Abstract

Aim:

Randomized trials conducted in over-the-counter (OTC) settings have shown that nicotine replacement therapy (NRT) is effective. This paper reviews nonrandomized tests of the effectiveness of OTC NRT.

Methods:

Literature search via computer and other methods located (a) retrospective cohort studies of users versus nonusers of OTC NRT and (b) studies of quit rates before versus after NRT went OTC or before versus after NRT was given free to quitline callers. The methods were too heterogeneous to allow meta-analysis.

Results:

The results were similar for cohort and pre- versus post-studies. Most of the studies found numerically greater quitting among NRT users than nonusers.
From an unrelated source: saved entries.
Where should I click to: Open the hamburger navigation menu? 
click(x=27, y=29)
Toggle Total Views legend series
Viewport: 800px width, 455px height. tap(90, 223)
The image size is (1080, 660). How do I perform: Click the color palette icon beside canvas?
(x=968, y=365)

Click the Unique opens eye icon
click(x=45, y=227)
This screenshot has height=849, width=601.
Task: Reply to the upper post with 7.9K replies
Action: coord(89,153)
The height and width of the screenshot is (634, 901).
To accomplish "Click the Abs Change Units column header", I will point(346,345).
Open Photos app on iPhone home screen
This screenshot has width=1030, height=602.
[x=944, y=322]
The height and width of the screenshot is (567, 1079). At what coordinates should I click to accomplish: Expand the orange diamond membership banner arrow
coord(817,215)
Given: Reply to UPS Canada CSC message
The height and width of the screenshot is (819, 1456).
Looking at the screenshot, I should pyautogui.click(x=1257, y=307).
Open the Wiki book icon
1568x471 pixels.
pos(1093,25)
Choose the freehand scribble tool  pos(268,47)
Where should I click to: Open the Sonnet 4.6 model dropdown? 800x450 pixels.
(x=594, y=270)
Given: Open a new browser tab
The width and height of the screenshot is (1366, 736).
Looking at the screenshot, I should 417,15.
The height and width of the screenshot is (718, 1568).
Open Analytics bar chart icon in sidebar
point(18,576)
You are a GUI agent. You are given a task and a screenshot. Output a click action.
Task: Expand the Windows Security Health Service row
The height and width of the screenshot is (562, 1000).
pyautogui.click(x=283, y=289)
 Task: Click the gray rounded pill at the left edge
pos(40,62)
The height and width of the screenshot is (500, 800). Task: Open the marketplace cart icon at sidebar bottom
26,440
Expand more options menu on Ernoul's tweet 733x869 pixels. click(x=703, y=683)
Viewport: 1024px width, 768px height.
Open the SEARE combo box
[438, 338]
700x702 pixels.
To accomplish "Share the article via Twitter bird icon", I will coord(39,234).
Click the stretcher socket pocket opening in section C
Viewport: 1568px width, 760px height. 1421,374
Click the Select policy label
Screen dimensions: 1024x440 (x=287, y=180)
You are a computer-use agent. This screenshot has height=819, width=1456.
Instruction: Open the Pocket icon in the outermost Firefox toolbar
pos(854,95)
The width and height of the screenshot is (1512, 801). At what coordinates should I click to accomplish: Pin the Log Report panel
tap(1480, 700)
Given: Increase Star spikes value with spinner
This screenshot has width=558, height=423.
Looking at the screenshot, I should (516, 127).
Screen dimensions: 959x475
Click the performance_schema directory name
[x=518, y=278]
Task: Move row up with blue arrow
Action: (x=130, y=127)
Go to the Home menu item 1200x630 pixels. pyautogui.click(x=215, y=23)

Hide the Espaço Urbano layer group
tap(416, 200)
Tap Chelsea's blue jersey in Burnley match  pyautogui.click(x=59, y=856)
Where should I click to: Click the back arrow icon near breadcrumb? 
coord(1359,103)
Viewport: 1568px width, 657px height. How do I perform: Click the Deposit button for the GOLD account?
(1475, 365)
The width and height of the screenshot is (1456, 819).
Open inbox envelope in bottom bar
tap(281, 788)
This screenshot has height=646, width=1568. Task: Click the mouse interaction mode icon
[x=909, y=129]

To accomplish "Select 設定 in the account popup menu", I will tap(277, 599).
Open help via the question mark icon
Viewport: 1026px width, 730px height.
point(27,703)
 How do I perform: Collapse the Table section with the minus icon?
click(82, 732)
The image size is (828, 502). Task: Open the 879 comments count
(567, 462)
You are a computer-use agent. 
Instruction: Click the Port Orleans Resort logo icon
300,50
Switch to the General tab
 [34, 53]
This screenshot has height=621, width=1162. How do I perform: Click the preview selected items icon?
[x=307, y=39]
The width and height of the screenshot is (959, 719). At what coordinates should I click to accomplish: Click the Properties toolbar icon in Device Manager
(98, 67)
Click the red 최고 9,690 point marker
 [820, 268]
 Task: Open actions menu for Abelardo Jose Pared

Often when NRT was not found effective, other assumed effective treatments (e.g., phone counseling) were also not found effective, suggesting biased or insensitive study methods. Only about half of the studies found statistically greater quitting among NRT users, and the most rigorous studies did not find greater quitting among users. Many studies found selection bias, for example, NRT users are more dependent smokers.

Conclusions:

Some lines of evidence appear to confirm the effectiveness of OTC NRT, but others do not. We believe further secondary analyses using nonrandomized comparisons are unlikely to resolve this issue due to sensitivity, specificity, and selection bias problems.